Investors await quarterly reports from Apple, Amazon.com and AMD later this week, while July ISM Manufacturing reading and three sets of employment data, including July’s non-farm payrolls, are also in focus.

Second-quarter earnings for S&P 500 companies are now estimated to have fallen 6.4% year-over-year, according to Refinitiv data. While still negative, the forecast is an improvement from the 7.9% drop estimated a week earlier.

“We’ve wrapped up a solid month … and we’re at a point in time where we clearly have seen enough of the earnings reports to know that they’re going to come in better than feared,” said Art Hogan, chief market strategist at B Riley Wealth.

Wall Street rallies on soft landing hopes

The tech-heavy Nasdaq led Wall Street higher last week as megacap growth companies such as Alphabet, Meta Platforms as well as chipmakers Intel and Lam Research posted strong quarterly earnings.

“Towards the end of the week you have economic data and if we were to see a plateau in manufacturing activity but not a collapse of job creation, that would that would clearly keep that soft landing narrative squarely on the table,” Hogan said.

Citigroup raised its 2023-end and mid-2024 S&P 500 targets to 4,600 and 5,000, respectively, to reflect a higher possibility of a soft landing.

The benchmark index is 4.9% away from its all-time intraday high hit on January 4, 2022.

Chicago Fed President Austan Goolsbee said the central bank was “walking the line pretty well” on bringing inflation down without causing a recession and will watch the data to judge if more monetary tightening may be appropriate in September.

At 9:48 a.m. ET, the Dow Jones Industrial Average was up 54.51 points, or 0.15%, at 35,513.80, the S&P 500 was up 10.59 points, or 0.23%, at 4,592.82, and the Nasdaq Composite was up 43.63 points, or 0.30%, at 14,360.29.

Nine of the top 11 S&P 500 sectors gained, led by a 1.7% rise in energy stocks.
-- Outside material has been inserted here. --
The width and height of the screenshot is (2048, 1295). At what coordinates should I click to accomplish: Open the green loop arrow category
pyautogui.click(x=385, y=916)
Financial services provider SoFi Technologies climbed 20.9% on reporting better-than-expected quarterly revenue.

ON Semiconductor added 4.6% after the chipmaker forecast third-quarter revenue above market estimates.

Weighing on the Dow, Johnson & Johnson shed 2.8% after a US judge shot down the drugmaker’s second attempt to resolve tens of thousands of lawsuits over its talc products.

US-listed shares of Xpeng sank 11.6% on report that brokerage UBS downgraded the electric-vehicle maker to “neutral”, while Adobe advanced 3.5%, outperforming its tech peers, after Morgan Stanley raised its rating to “overweight” on the photoshop maker.

Advancing issues outnumbered decliners by a 3.50-to-1 ratio on the NYSE and by a 2.35-to-1 ratio on the Nasdaq.

The S&P index recorded 16 new 52-week highs and no new low, while the Nasdaq recorded 52 new highs and 19 new lows.